The World Wide Web contains vast quantities of textual information in several forms: unstructured text, template-based semi-structured webpages (which present data in key-value pairs and lists), and tables. Methods for extracting information from these sources and converting it to a structured form have been a target of research from the natural language processing (NLP), data mining, and database communities. While these researchers have largely separated extraction from web data into different problems based on the modality of the data, they have faced similar problems such as learning with limited labeled data, defining (or avoiding defining) ontologies, making use of prior knowledge, and scaling solutions to deal with the size of the Web.

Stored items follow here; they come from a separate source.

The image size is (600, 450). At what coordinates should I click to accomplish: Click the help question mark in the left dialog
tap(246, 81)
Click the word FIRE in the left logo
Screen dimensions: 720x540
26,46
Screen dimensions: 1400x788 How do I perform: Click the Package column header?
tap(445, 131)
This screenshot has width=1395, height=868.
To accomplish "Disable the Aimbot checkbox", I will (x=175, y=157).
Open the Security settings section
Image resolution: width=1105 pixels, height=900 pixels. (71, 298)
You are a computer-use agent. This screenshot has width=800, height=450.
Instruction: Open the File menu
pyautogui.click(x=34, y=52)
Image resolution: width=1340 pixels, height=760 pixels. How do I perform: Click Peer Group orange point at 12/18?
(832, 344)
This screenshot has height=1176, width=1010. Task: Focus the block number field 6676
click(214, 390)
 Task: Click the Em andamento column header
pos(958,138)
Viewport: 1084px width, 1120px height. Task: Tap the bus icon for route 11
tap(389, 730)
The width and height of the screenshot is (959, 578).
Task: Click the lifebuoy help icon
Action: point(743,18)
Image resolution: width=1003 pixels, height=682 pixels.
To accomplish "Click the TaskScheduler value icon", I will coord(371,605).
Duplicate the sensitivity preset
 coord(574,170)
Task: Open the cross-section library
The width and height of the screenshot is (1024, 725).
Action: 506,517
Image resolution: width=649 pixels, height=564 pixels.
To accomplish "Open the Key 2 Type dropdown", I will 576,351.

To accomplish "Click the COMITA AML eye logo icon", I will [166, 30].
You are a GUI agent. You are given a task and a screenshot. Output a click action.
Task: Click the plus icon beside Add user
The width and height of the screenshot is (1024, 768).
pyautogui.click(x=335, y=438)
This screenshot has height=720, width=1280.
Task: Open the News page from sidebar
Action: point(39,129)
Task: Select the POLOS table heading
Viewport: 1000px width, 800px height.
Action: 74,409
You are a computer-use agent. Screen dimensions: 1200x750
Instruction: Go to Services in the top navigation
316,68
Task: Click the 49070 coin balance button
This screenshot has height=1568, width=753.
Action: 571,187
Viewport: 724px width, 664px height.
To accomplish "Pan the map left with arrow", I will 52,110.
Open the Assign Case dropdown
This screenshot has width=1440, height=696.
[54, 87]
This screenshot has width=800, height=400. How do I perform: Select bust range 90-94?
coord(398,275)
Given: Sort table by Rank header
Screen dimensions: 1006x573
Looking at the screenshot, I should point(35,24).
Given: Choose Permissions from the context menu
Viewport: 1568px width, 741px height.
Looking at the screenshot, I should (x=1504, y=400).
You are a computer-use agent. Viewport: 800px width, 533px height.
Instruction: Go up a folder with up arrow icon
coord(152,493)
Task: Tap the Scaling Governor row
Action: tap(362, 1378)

This tutorial takes a holistic view toward information extraction, exploring the commonalities in the challenges and solutions developed to address these different forms of text. We will explore the approaches targeted at unstructured text that largely rely on learning syntactic or semantic textual patterns, approaches targeted at semi-structured documents that learn to identify structural patterns in the template, and approaches targeting web tables which rely heavily on entity linking and type information. Finally, we will look at recent research that takes a more inclusive approach toward textual extraction by combining the different signals from textual, layout, and visual clues into a single model made possible by deep learning methods.


Xin Luna Dong

Xin Luna Dong is a Principal Scientist at Amazon, leading the efforts of constructing Amazon Product Knowledge Graph. She was one of the major contributors to the Google Knowledge Vault project, and has led the Knowledge-based Trust project, which was called the "Google Truth Machine" by the Washington Post. She has co-authored the book "Big Data Integration", was awarded ACM Distinguished Member, VLDB Early Career Research Contribution Award for "advancing the state of the art of knowledge fusion", and Best Demo award in Sigmod 2005. She serves in VLDB endowment and PVLDB advisory committee, and is a PC co-chair for VLDB 2021, ICDE Industry 2019, VLDB Tutorial 2019, Sigmod 2018 and WAIM 2015. She has given multiple tutorials on data integration, graph mining, and knowledge management in top-tier conferences.

Colin Lockard

Colin Lockard is a PhD student at the Paul G. Allen School of Computer Science & Engineering at the University of Washington, where he has published papers on knowledge extraction from both unstructured and semi-structured text.

Prashant Shiralkar

Prashant Shiralkar is an Applied Scientist in the Product Graph team at Amazon. He currently works on knowledge extraction from semi-structured data. Previously, he received a Ph.D. from Indiana University Bloomington where his dissertation work focused on devising computational approaches for fact checking by mining knowledge graphs. His research interests include machine learning, data mining, information extraction and NLP, and Semantic Web technologies.

Hannaneh Hajishirzi

Hannaneh Hajishirzi is an Assistant Professor at the Paul G. Allen School of Computer Science & Engineering at the University of Washington. She works on NLP, AI, and machine learning, particularly designing algorithms for semantic understanding, reasoning, question answering, and information extraction from multimodal data. She has earned numerous awards for her research, including an Allen Distinguished Investigator Award, a Google Faculty Research Award, a Bloomberg Data Science Award, an Amazon Research Award, and a SIGDIAL Best Paper Award.